▶ _WORK ORDER_
Filter out every line below that lacks "target", and copy the rest.

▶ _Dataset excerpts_
* * * * * * *

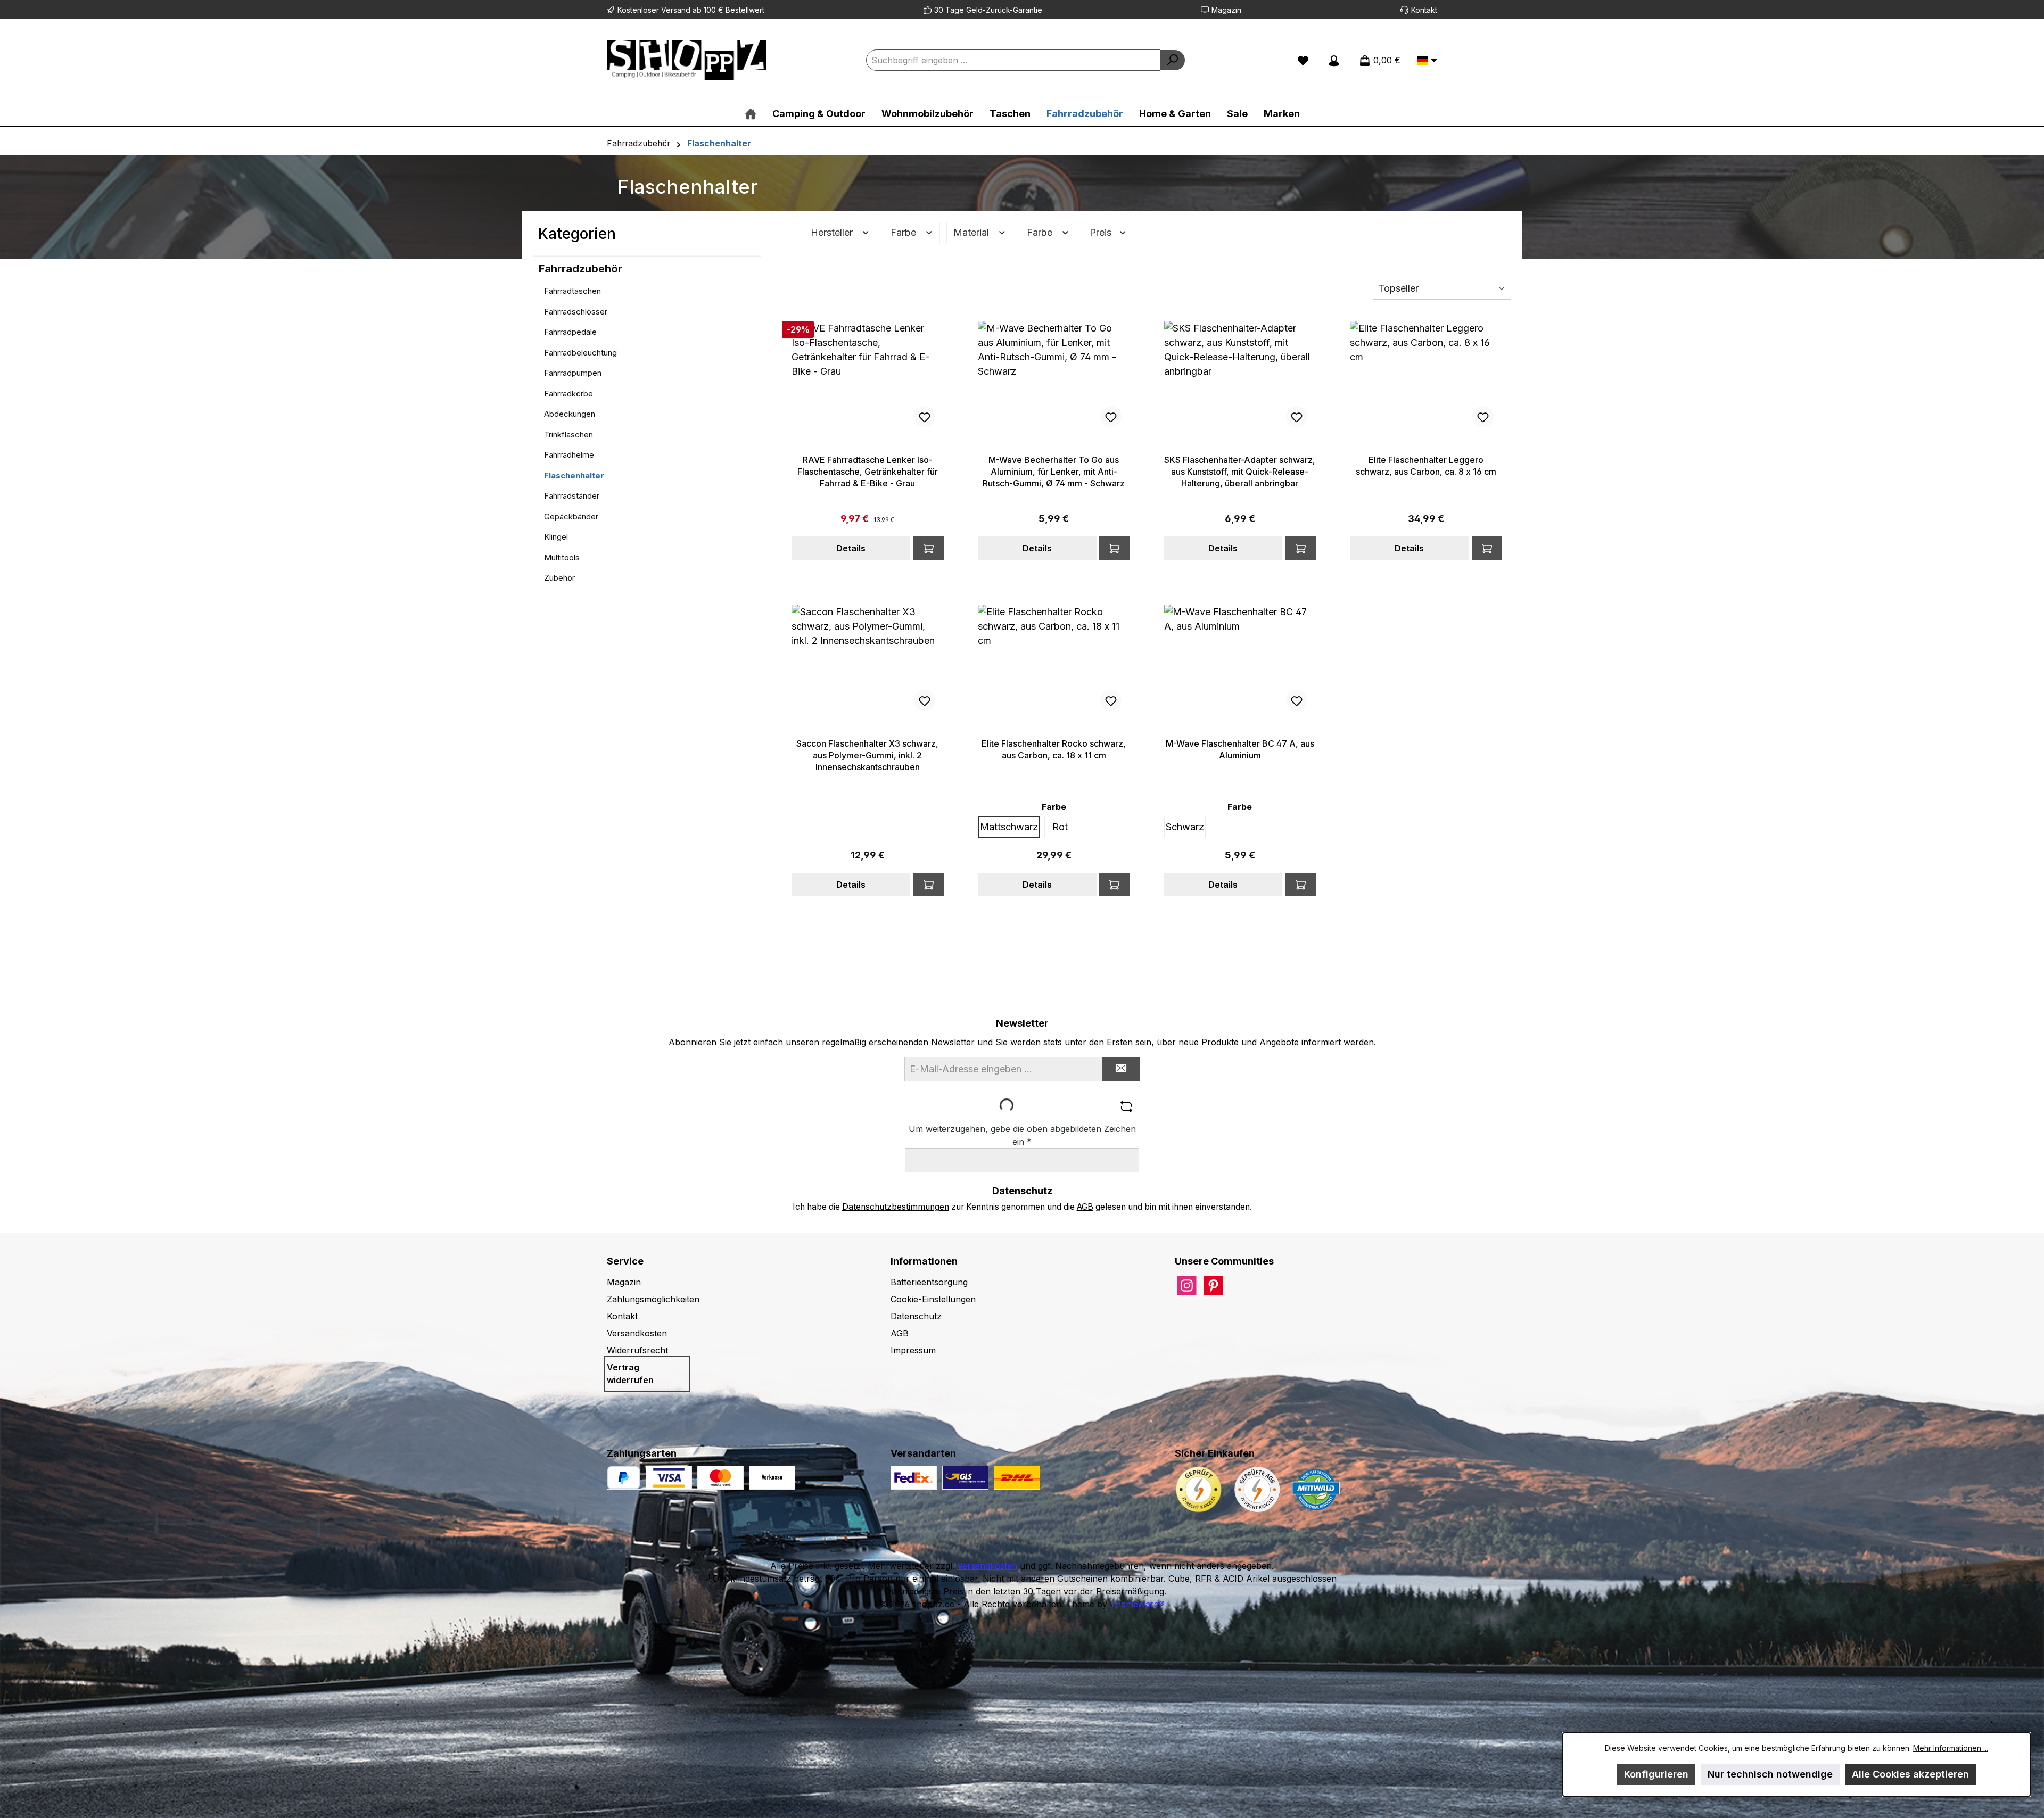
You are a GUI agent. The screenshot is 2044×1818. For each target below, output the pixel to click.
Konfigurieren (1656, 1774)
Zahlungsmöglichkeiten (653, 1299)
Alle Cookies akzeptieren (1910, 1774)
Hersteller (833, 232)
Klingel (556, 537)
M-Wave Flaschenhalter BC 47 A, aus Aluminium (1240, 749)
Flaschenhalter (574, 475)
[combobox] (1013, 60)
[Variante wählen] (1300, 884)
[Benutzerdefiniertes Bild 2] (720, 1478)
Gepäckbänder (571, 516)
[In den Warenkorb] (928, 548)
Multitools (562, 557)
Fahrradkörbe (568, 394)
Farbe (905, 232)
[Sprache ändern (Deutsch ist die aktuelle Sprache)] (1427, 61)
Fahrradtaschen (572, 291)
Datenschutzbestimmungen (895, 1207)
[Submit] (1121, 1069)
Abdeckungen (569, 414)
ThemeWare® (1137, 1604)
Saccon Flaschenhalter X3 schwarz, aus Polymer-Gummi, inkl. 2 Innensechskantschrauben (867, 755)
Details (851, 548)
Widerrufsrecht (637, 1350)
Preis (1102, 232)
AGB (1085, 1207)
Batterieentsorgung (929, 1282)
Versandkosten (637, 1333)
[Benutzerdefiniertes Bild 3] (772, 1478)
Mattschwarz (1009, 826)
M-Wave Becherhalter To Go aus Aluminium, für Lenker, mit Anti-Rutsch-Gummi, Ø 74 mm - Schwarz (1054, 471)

* * * * * * *

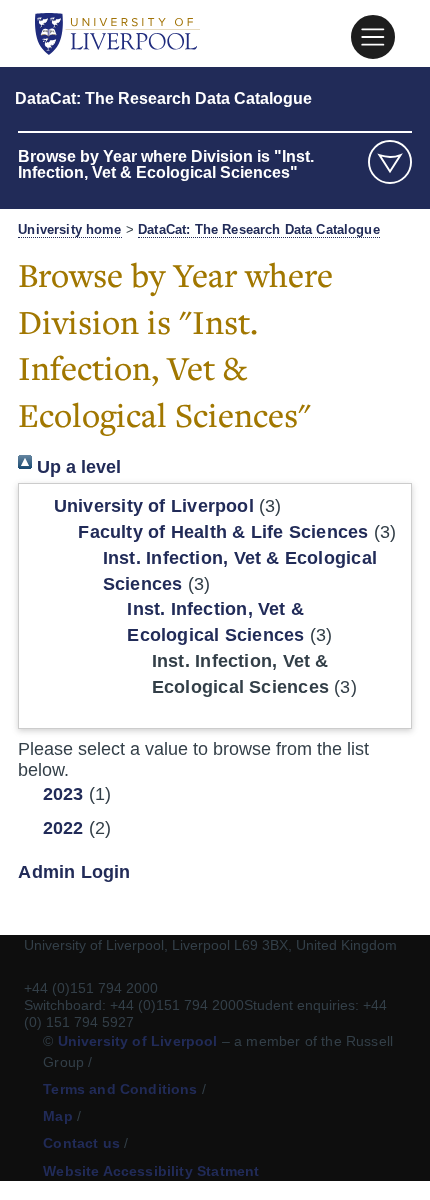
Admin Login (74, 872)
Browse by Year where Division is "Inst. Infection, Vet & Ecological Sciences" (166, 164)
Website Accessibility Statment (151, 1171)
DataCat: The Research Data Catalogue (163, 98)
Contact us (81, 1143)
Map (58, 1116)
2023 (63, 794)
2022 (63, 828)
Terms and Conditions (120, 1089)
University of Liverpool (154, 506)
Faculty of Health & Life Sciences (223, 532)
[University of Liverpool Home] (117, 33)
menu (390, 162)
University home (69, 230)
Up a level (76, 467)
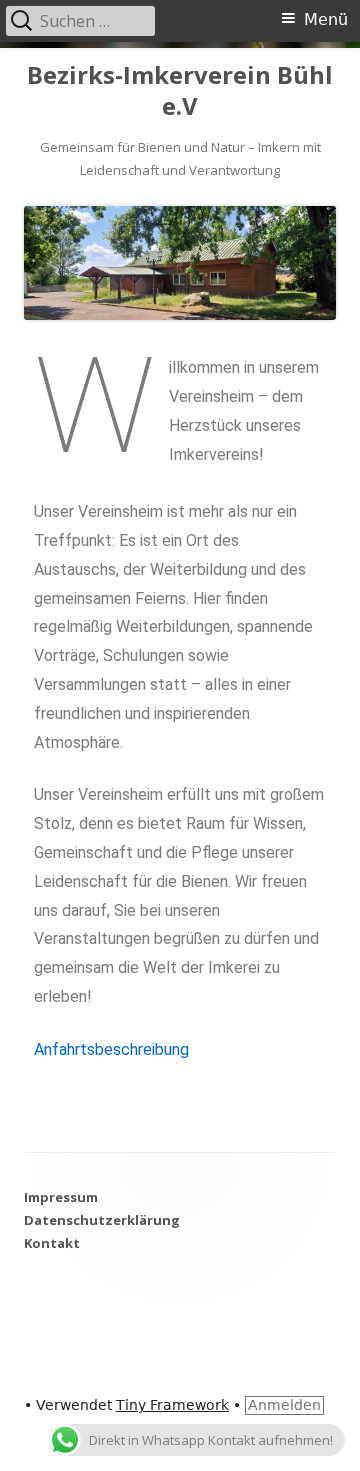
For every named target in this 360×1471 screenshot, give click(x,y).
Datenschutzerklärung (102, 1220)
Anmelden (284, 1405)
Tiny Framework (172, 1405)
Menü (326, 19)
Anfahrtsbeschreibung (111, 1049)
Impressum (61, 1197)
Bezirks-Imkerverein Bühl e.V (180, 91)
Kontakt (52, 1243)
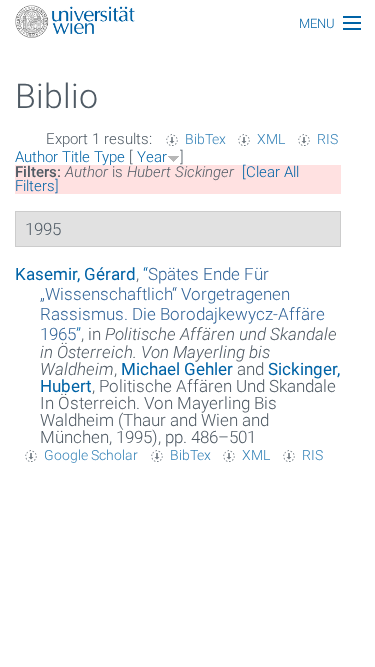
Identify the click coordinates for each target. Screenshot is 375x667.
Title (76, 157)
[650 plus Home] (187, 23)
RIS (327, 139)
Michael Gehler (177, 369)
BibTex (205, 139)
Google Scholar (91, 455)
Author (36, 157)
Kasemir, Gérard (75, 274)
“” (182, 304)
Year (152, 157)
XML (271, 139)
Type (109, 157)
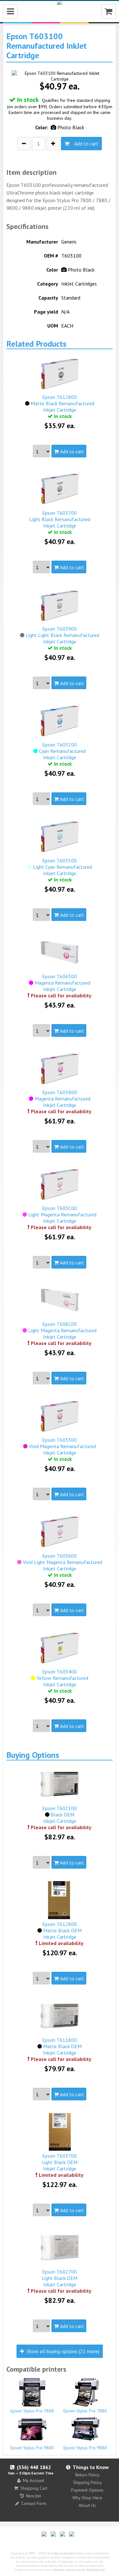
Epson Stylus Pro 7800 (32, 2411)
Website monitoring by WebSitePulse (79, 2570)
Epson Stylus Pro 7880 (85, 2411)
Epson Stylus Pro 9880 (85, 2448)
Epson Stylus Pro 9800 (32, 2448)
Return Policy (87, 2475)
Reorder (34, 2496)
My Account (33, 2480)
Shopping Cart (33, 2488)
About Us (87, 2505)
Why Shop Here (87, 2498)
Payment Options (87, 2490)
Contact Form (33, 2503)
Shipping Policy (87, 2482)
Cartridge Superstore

* * * * * * *

▶ _RESULT_
You are a GUI agent. The screenshot is 2044×1818. For each target below, output the pixel to click.
For every named target in this 360×1471 screenshot, give click(x,y).
Identify the click coordinates for each target. Screenshot is 375x667.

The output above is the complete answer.